Data records: Begin

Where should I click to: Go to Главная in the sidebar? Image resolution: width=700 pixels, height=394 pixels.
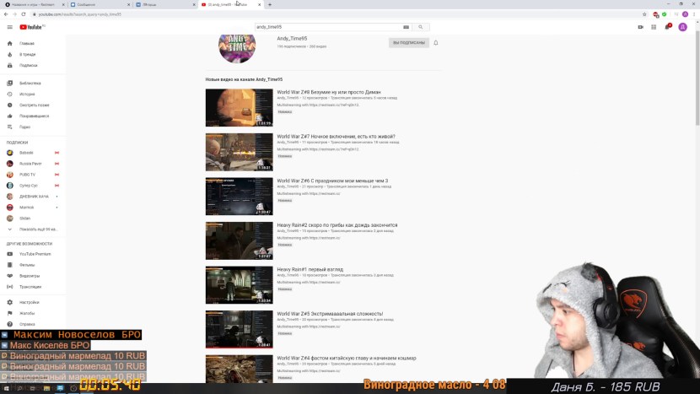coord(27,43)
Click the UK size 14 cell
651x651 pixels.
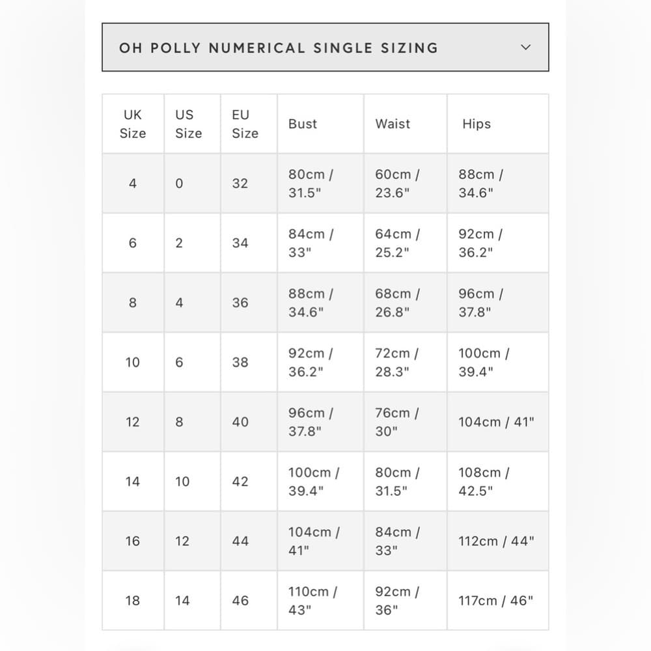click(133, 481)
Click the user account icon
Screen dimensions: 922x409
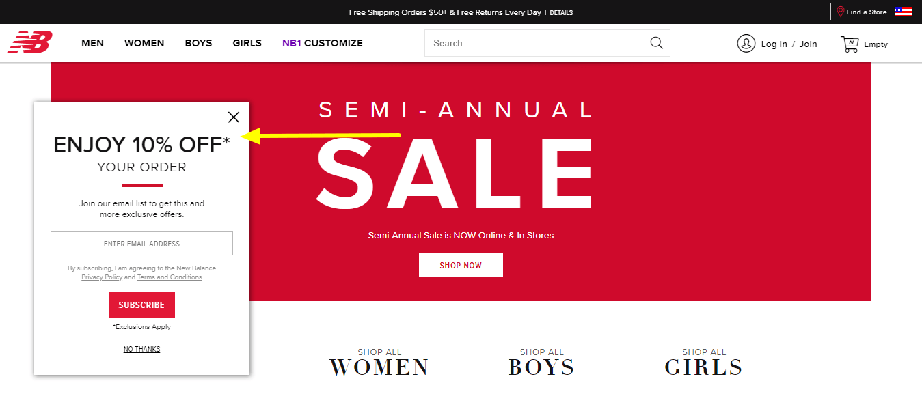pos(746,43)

Data records: End
Data records: Begin

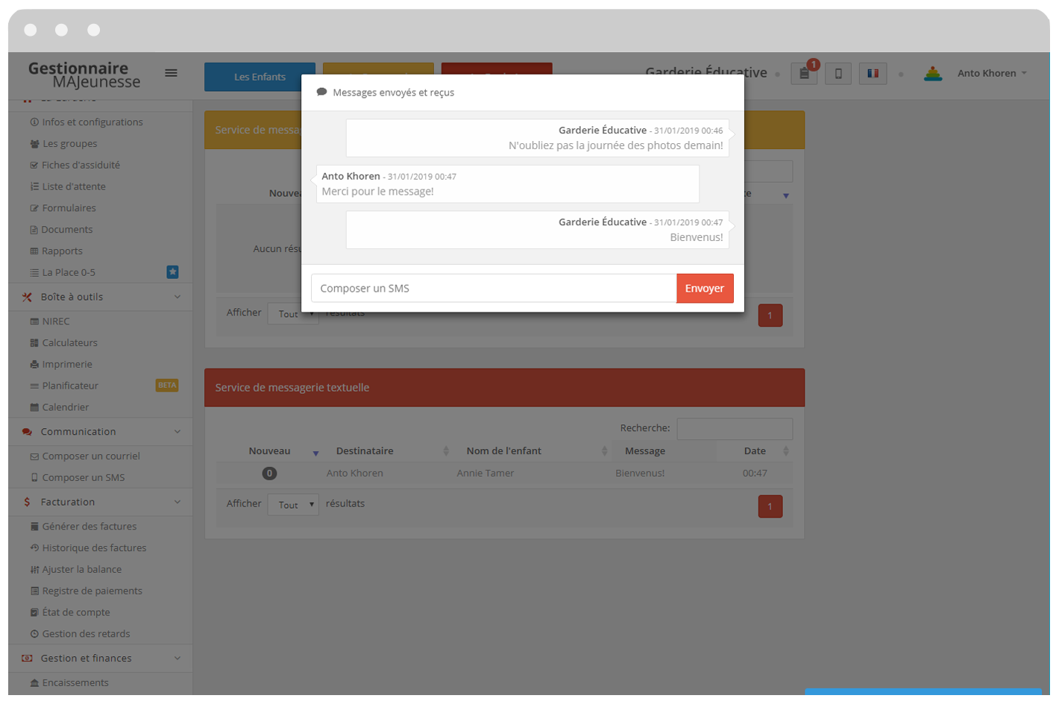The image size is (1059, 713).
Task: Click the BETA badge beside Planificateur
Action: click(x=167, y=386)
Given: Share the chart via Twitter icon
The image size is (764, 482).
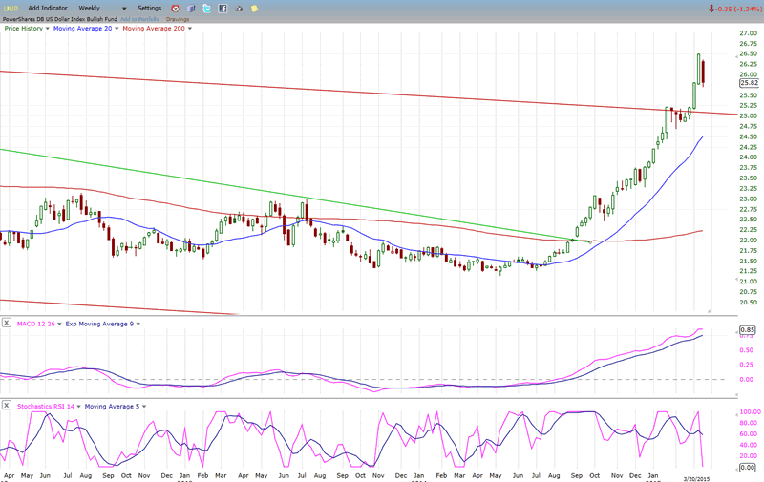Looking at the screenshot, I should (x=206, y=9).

Data records: End

What the task requires: Across the records above, return every line that contains the word "icon".

Output below:
Click the user account icon
Given: Share the chart via Twitter icon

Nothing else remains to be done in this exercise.